Home > innovation, MySQL, software industry, Sun Microsystems > Sun Microsystems and Commercial software: postscript

Sun Microsystems and Commercial software: postscript

I have had several comments on my posting about Sun and its acquisition of MySQL. While it is nice that Sun has a software strategy, I would like to point out an important fact — Sun Microsystems is a public company. As a public company, Sun’s management has a responsibility to its shareholders to make a profit. My key question is how will Sun make money from open source? Many of the customers who use MySQL use it because it works well and, most importantly, it is open source and free. While some of these customers will buy a maintenance license, many who have deep technical expertise will not need the help and will not spend the money. Is it possible that Sun will turn MySQL into the equivalent of a $1 Billion plus company? I am skeptical.

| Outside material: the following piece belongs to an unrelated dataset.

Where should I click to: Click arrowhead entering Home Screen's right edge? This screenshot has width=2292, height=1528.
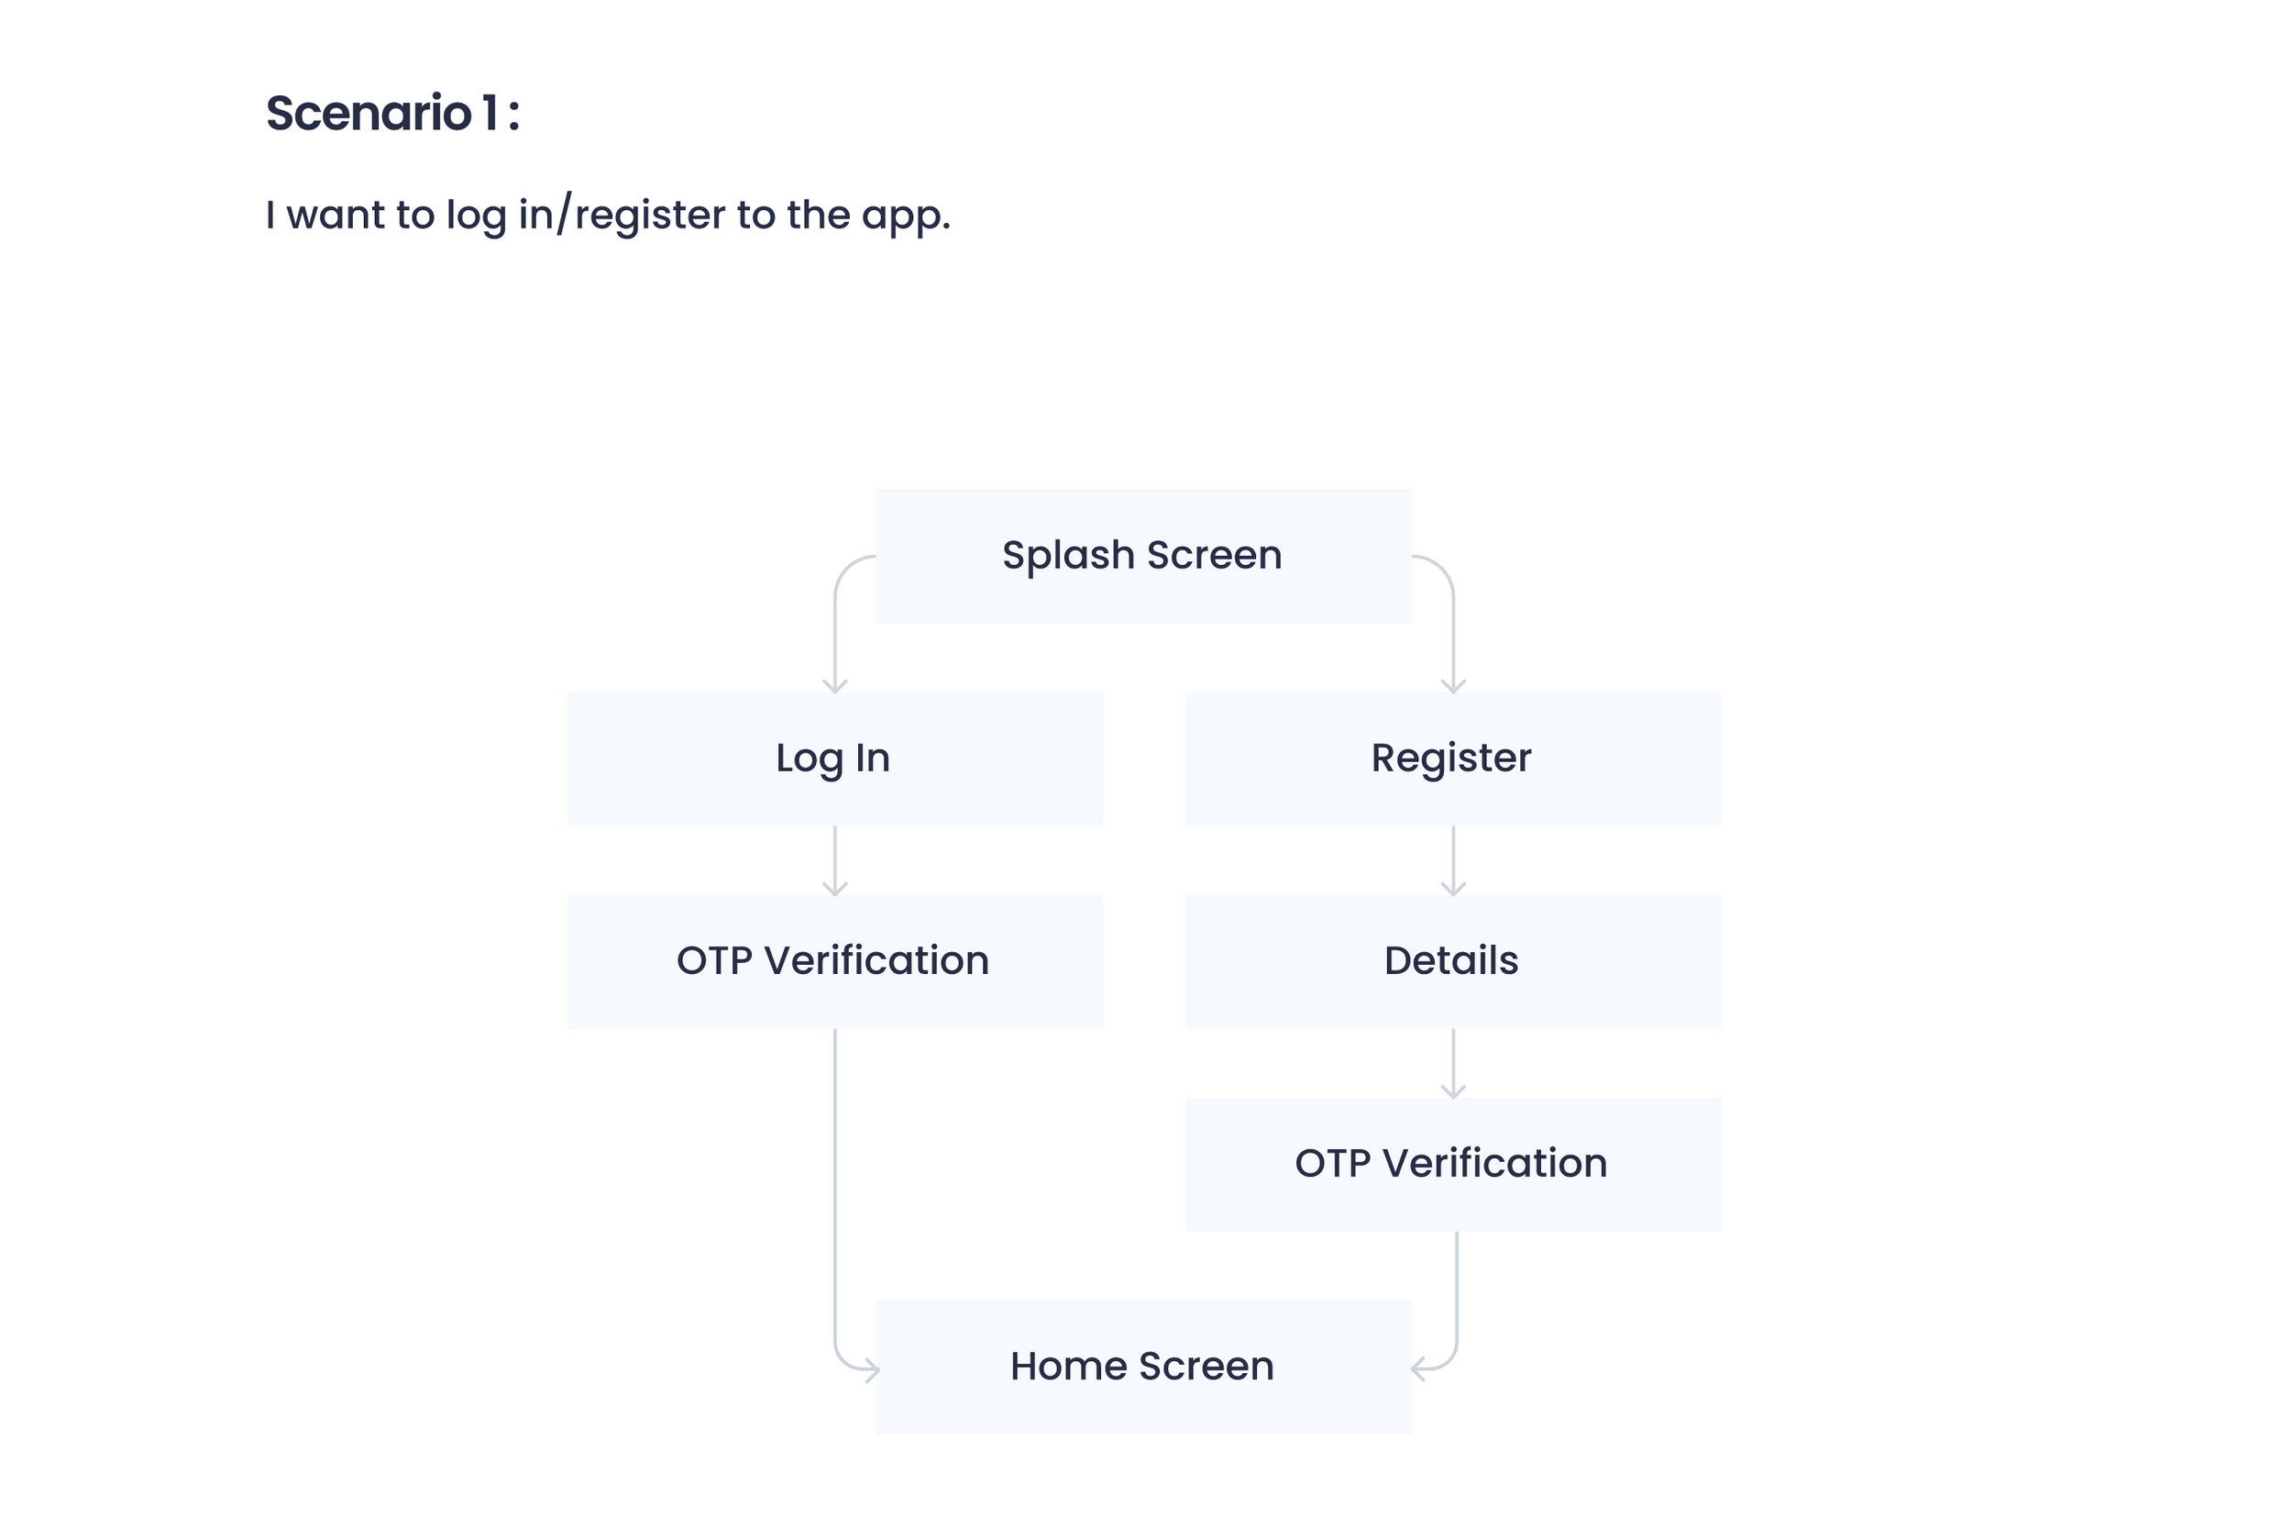[1418, 1369]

I do want to add that I think that open source software is extremely important. There are two primary reasons: open source allows the best minds in software to collaborate to create great innovation; and open source provides customers with the access to that innovation without having to make hard financial decisions at the start. However, with risk comes responsibility. Not all open source software is the responsibility — from both vendors to provide consistency, reliability, and innovation and from customers who need to pick open source software that will stand the test of time.

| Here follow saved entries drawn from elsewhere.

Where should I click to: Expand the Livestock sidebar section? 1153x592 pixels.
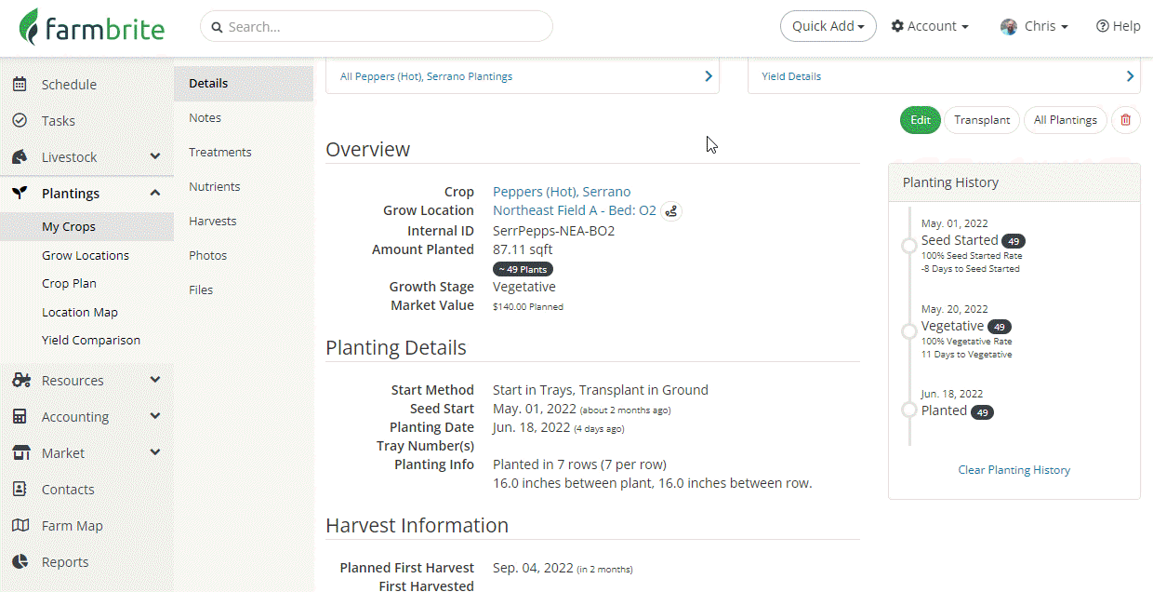click(154, 157)
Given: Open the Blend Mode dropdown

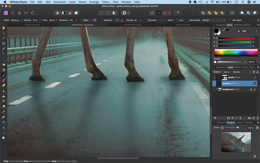Looking at the screenshot, I should pyautogui.click(x=213, y=20).
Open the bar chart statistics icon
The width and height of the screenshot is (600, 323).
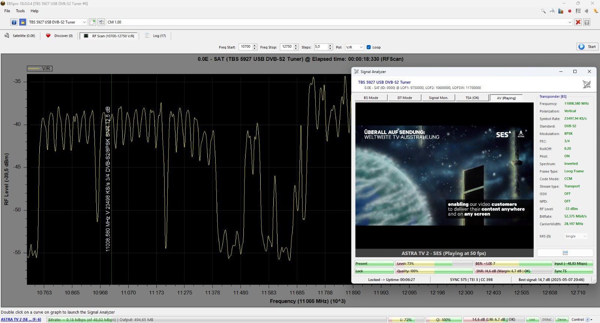click(x=561, y=11)
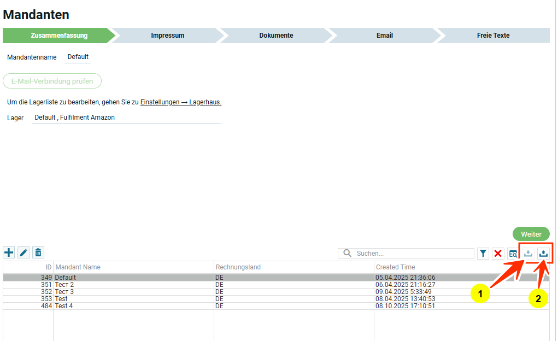Open the Lager selection field

point(126,117)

  1. January 21, 2008 at 10:40 pm

    I am skeptical of Sun’s purchase of MySQL for more basic reasons.

    All the platitudes about OSS bringing independent developers together is lovely, but the business model is that revenue come from services, not licensing software.

    It’s hard to tell, but let’s say MySQL has revenues of $60M. How does Sun offer better revenue generation than MySQL has now? How do they ever get an ROI on $1B?

    Really, the best way to monetize OSS is to find some sucker to buy your company.